Исходные данные:
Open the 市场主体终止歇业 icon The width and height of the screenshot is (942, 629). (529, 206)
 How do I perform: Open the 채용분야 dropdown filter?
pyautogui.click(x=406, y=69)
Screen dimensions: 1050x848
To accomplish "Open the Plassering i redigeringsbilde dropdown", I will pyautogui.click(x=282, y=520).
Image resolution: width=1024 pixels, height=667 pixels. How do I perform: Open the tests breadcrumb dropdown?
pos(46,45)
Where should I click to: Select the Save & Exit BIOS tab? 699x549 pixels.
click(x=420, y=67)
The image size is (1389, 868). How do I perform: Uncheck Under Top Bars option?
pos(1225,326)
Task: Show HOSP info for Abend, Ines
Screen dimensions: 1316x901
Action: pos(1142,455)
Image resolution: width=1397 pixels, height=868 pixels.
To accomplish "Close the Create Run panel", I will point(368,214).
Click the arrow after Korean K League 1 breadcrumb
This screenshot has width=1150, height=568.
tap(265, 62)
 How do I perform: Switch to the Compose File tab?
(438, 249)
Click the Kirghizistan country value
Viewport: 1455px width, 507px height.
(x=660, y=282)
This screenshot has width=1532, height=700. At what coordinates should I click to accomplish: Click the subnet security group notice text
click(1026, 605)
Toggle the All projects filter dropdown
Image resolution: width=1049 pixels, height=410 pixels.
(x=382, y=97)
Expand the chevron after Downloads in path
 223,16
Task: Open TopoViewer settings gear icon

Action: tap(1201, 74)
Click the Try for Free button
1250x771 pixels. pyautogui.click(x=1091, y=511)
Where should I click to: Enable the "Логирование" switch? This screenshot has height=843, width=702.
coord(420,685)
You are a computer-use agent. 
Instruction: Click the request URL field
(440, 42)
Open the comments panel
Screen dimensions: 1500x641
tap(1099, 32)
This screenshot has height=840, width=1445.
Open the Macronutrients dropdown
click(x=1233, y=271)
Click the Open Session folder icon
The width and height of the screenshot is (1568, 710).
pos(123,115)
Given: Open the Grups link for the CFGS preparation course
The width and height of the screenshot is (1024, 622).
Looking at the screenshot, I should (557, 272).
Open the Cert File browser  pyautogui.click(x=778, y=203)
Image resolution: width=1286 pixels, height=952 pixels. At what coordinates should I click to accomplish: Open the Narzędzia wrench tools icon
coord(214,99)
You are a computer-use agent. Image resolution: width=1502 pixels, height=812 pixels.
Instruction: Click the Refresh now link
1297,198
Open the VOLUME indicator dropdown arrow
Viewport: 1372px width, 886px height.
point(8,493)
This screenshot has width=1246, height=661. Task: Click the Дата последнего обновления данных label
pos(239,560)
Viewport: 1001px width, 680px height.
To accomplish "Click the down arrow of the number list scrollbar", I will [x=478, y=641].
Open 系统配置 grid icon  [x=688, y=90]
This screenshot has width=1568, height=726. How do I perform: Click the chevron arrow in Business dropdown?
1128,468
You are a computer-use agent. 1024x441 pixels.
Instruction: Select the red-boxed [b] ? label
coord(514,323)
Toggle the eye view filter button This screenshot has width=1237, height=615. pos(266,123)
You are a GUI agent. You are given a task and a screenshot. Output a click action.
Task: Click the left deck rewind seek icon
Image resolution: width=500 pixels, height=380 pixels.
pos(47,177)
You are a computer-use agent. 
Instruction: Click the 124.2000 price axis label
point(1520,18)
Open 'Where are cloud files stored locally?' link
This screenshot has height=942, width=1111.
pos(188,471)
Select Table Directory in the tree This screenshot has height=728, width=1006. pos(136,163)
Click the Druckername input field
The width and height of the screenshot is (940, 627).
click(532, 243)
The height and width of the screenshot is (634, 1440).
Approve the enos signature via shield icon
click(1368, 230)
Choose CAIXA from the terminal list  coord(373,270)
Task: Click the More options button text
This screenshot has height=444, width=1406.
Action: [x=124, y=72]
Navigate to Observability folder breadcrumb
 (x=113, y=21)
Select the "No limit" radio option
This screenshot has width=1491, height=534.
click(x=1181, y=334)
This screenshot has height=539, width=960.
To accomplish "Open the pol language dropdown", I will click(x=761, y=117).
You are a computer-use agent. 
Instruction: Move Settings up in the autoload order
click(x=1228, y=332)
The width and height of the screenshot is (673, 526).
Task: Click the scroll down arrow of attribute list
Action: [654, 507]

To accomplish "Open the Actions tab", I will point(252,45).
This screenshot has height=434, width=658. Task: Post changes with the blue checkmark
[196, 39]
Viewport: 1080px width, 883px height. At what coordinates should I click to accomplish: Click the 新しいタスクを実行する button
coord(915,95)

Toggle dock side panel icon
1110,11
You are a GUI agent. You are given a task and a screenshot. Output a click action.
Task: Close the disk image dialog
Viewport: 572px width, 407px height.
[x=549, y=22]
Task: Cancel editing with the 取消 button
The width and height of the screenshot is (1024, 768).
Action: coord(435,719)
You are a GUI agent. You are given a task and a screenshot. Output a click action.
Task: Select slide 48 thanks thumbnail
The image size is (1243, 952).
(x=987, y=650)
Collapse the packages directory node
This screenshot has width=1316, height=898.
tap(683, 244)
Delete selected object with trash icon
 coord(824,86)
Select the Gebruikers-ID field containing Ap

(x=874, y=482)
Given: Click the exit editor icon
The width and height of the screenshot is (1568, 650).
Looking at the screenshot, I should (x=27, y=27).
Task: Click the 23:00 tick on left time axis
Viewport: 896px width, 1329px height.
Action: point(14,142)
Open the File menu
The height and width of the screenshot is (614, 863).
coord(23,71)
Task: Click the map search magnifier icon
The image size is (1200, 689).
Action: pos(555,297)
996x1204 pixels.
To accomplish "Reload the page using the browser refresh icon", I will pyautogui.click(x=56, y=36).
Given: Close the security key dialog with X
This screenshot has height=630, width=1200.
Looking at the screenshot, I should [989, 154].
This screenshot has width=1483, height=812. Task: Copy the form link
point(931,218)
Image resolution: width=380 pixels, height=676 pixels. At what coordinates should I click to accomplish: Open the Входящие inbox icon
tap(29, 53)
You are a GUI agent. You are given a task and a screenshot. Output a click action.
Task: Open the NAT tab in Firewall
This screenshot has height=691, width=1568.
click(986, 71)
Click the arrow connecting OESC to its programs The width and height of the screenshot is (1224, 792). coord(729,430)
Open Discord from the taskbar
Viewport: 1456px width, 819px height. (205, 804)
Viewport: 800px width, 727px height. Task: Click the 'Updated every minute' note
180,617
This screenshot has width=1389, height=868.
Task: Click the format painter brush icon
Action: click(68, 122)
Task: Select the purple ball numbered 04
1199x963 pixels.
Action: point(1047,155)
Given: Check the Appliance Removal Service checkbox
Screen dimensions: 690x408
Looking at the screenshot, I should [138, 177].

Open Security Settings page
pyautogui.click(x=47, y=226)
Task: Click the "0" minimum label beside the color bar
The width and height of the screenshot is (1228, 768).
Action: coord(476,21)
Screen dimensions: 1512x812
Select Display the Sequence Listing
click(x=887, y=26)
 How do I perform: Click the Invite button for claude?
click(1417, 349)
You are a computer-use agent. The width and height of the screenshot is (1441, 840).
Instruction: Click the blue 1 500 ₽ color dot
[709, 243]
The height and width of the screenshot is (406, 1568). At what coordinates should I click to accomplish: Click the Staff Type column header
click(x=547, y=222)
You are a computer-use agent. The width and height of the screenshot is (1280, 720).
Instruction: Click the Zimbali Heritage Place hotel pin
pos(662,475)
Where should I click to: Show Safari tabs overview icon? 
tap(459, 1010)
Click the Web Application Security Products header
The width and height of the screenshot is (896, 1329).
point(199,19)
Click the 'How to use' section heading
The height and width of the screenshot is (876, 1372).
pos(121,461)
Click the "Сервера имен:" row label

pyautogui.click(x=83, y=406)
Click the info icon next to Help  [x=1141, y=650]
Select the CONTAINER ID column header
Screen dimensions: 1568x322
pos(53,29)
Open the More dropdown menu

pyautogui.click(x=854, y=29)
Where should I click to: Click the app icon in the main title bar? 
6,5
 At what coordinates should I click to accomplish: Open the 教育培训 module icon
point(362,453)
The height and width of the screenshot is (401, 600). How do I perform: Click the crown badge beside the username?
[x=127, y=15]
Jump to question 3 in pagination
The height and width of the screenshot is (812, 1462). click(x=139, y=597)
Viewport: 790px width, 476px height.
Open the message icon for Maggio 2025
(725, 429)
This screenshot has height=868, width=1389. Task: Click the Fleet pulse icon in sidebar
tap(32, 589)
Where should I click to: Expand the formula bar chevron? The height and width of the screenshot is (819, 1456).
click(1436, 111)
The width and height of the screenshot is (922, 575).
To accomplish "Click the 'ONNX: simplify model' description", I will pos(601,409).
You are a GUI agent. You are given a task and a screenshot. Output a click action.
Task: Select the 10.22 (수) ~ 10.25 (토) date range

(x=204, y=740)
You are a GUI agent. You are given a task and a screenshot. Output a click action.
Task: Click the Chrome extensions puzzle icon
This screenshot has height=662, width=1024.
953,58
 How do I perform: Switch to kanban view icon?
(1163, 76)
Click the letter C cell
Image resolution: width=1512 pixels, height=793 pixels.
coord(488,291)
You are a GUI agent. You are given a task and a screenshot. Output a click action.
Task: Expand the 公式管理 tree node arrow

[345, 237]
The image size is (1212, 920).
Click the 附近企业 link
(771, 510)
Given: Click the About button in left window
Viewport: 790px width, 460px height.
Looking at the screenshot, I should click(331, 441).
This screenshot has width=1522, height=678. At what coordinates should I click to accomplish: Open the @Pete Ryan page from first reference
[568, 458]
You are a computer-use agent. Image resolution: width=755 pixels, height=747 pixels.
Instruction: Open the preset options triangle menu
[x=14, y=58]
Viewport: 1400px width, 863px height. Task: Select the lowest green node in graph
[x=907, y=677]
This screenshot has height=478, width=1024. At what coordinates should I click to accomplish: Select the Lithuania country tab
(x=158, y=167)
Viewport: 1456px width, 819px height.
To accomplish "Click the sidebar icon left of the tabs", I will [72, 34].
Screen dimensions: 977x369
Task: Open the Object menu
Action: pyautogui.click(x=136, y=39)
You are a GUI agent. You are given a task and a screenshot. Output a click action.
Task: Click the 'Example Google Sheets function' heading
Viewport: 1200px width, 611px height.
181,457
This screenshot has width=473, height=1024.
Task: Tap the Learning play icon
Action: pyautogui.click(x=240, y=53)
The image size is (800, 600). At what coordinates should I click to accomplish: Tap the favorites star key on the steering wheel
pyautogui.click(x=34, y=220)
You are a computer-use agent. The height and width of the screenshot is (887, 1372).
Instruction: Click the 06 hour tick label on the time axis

§ **ЗАДАНИЕ**: Обновите строки данных, начиная со строки, содержащей «You are a computer-use agent. Image resolution: width=755», и заканчивая строкой, содержащей «Action: pyautogui.click(x=136, y=39)», заменив «Lithuania» на «Latvia». Всё остальное оставьте без изменений.

§ **ОТВЕТ**:
You are a computer-use agent. Image resolution: width=755 pixels, height=747 pixels.
Instruction: Open the preset options triangle menu
[x=14, y=58]
Viewport: 1400px width, 863px height. Task: Select the lowest green node in graph
[x=907, y=677]
This screenshot has height=478, width=1024. At what coordinates should I click to accomplish: Select the Latvia country tab
(x=158, y=167)
Viewport: 1456px width, 819px height.
To accomplish "Click the sidebar icon left of the tabs", I will [72, 34].
Screen dimensions: 977x369
Task: Open the Object menu
Action: pyautogui.click(x=136, y=39)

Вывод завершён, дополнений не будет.